---- STUDY MATERIAL

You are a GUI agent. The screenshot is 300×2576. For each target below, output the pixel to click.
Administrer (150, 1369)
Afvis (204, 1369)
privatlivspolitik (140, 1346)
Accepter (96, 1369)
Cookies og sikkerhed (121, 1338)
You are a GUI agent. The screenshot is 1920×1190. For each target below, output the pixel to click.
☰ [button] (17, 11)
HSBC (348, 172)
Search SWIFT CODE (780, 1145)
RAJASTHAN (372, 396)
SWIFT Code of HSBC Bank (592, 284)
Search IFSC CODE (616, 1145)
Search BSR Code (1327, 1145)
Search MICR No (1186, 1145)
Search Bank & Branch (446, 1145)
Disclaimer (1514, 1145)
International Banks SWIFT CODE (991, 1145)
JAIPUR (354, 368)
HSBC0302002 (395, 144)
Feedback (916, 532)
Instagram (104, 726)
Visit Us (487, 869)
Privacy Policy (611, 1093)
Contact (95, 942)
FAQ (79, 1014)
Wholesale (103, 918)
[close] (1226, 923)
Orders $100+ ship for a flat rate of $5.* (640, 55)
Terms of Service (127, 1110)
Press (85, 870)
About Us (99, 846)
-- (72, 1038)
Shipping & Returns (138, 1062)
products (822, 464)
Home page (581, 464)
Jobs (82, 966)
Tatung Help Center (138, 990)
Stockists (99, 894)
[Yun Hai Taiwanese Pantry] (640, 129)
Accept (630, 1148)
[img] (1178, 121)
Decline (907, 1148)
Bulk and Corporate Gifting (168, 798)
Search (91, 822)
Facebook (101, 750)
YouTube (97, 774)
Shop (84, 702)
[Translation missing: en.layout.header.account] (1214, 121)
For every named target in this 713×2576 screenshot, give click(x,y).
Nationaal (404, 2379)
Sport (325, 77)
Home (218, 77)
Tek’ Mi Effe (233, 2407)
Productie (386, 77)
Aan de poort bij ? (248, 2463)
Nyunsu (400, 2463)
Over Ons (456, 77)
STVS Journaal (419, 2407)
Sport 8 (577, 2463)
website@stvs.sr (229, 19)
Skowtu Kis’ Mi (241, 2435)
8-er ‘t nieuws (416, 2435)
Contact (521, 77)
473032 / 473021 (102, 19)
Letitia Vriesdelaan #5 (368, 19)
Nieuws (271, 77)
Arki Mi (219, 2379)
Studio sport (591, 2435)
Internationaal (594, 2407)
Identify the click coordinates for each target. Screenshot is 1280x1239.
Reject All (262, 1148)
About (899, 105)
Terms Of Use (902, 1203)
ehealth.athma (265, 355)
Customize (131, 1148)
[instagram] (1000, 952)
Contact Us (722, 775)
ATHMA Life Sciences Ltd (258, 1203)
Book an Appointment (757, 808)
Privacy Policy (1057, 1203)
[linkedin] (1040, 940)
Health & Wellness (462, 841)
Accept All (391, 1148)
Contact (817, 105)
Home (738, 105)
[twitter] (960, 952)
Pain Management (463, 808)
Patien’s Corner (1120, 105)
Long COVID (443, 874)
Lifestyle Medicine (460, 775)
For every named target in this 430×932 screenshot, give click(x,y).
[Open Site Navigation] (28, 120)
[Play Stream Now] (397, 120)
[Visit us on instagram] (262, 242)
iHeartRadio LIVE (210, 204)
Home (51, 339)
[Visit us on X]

--------

> [WHAT TO DO]: Return verbatim each line from the one that mentions "Bulk and Corporate Gifting (168, 798)" to the end of the entries, inclusive.

> [FINISHED EXERCISE]:
Bulk and Corporate Gifting (168, 798)
Search (91, 822)
Facebook (101, 750)
YouTube (97, 774)
Shop (84, 702)
[Translation missing: en.layout.header.account] (1214, 121)
For every named target in this 713×2576 screenshot, give click(x,y).
Nationaal (404, 2379)
Sport (325, 77)
Home (218, 77)
Tek’ Mi Effe (233, 2407)
Productie (386, 77)
Aan de poort bij ? (248, 2463)
Nyunsu (400, 2463)
Over Ons (456, 77)
STVS Journaal (419, 2407)
Sport 8 (577, 2463)
website@stvs.sr (229, 19)
Skowtu Kis’ Mi (241, 2435)
8-er ‘t nieuws (416, 2435)
Contact (521, 77)
473032 / 473021 (102, 19)
Letitia Vriesdelaan #5 (368, 19)
Nieuws (271, 77)
Arki Mi (219, 2379)
Studio sport (591, 2435)
Internationaal (594, 2407)
Identify the click coordinates for each target. Screenshot is 1280x1239.
Reject All (262, 1148)
About (899, 105)
Terms Of Use (902, 1203)
ehealth.athma (265, 355)
Customize (131, 1148)
[instagram] (1000, 952)
Contact Us (722, 775)
ATHMA Life Sciences Ltd (258, 1203)
Book an Appointment (757, 808)
Privacy Policy (1057, 1203)
[linkedin] (1040, 940)
Health & Wellness (462, 841)
Accept All (391, 1148)
Contact (817, 105)
Home (738, 105)
[twitter] (960, 952)
Pain Management (463, 808)
Patien’s Corner (1120, 105)
Long COVID (443, 874)
Lifestyle Medicine (460, 775)
For every named target in this 430×932 screenshot, give click(x,y).
[Open Site Navigation] (28, 120)
[Play Stream Now] (397, 120)
[Visit us on instagram] (262, 242)
iHeartRadio LIVE (210, 204)
Home (51, 339)
[Visit us on X]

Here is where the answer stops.